I started with FOUR T. foruneii 'bulgaria', a strain from Soviet era plantsmen looking to increase winter-hardiness in subtropical plants. The seeds were obtained from large specimens in Bulgaria that had survived very cold temps without protection.

After moving to the farm, I transplanted my 3 surviving trachycarpus fortuneii 'bulgaria' into a bed of Ilex verticulata in 2007. Of those, because of their young age and the colder temps, only one survived the winter of 2007 and 2008.


In 2008, I added a second Trachcarpus fortuneii that I bought at a local nursery, at about 3 feet of height. palms weathered the winter of 2008 - 2009 with significant leaf damage, but both refoliated quickly during the summer.

Winter protection was provided by bales of straw with a
rigid, clear plastic piece overlying as shown in the picture.

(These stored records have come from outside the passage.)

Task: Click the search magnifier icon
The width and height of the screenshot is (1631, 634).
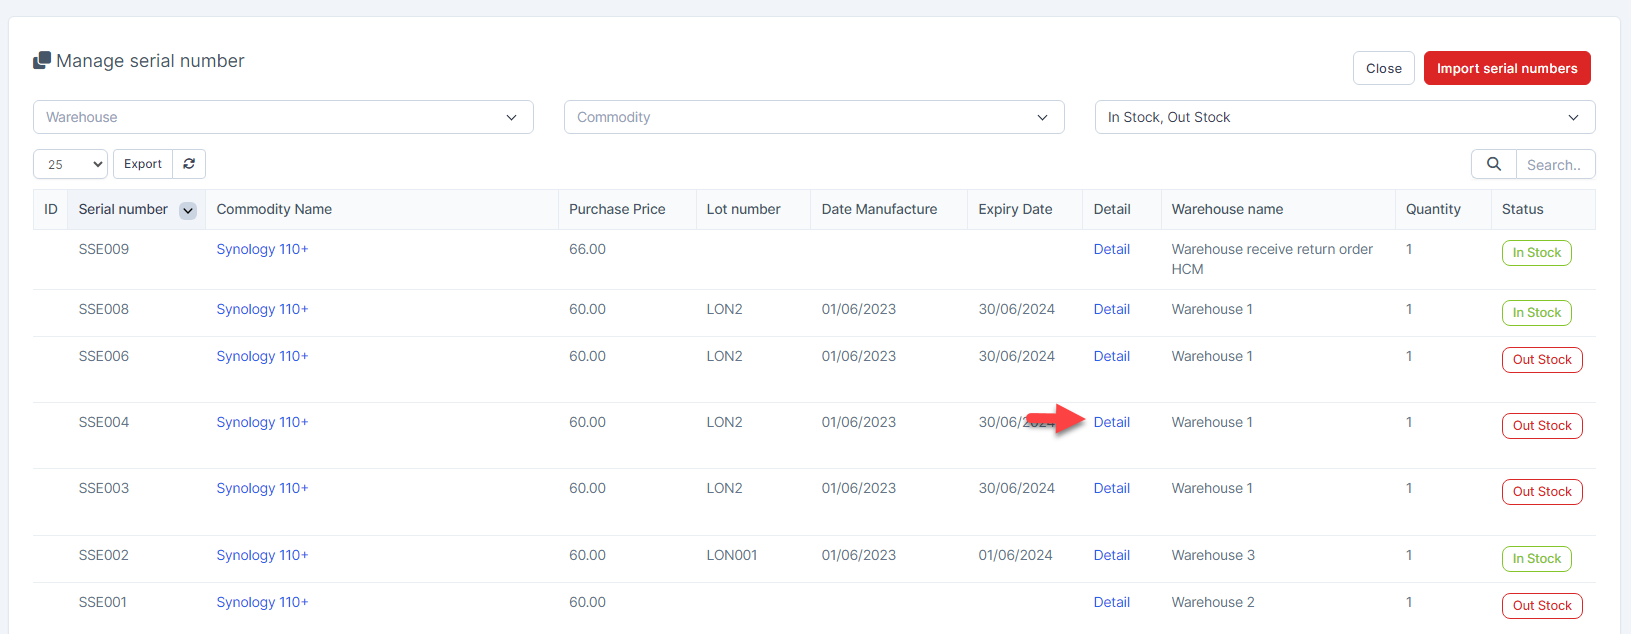Action: pyautogui.click(x=1493, y=164)
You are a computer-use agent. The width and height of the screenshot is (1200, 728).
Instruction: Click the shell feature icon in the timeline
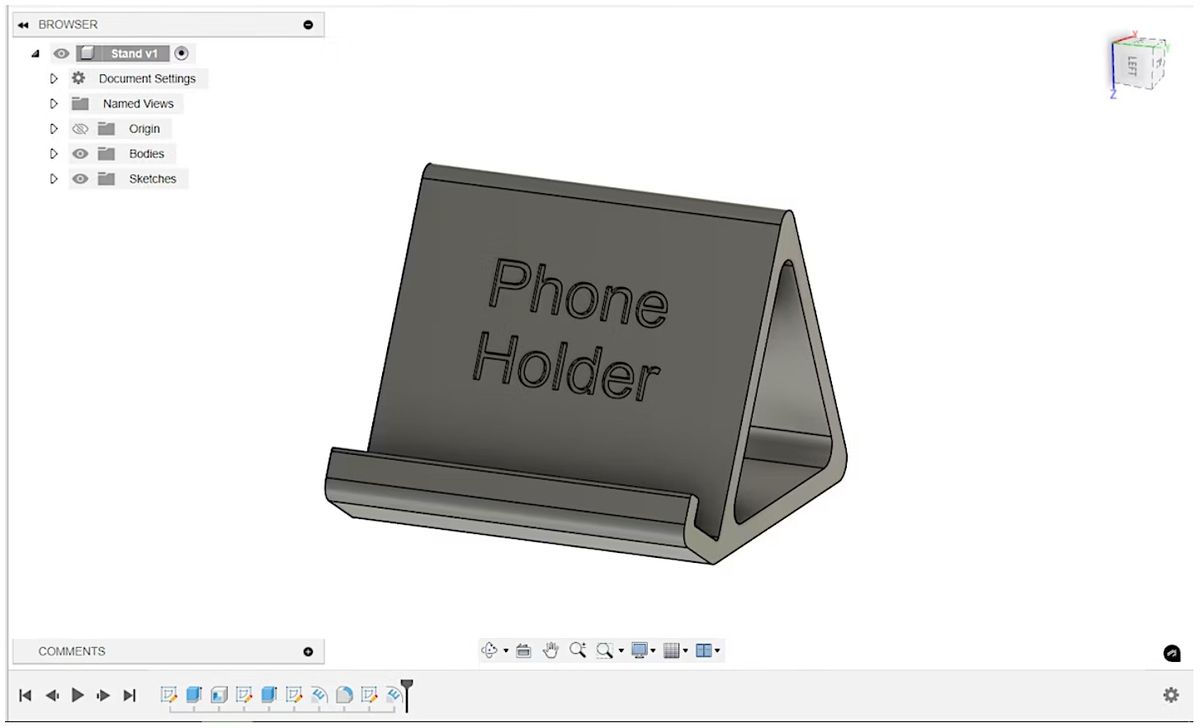click(219, 694)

Both palms were treated with copper-based antifungal powder in their crowns.

Lowest recorded temp without wind chill for both winters 2007-2008 and 2008-2009 was approximately 8 degrees Fahrenheit, as recorded by our weather station.

This year, we plan on using clear plastic umbrellas or cloches if you will for winter protection. I have added
both Trachycarpus fortuneii Tennesee form and Trachycarpus Wagneranius to our collection during the summer of 2009 and will keep you posted as to how they winter over this year!